[Element lookup rows]
★ ★ ★ ★ ★
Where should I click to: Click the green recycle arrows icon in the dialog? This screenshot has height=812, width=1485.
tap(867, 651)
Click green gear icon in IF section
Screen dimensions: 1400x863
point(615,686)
★ ★ ★ ★ ★
EXERCISE INSTRUCTIONS: Copy every one of these rows verbatim, without changing a single character.

COMPLETED TASK:
Where should I click to: Click the green recycle arrows icon in the dialog? This screenshot has height=812, width=1485.
tap(867, 651)
Click green gear icon in IF section
Screen dimensions: 1400x863
point(615,686)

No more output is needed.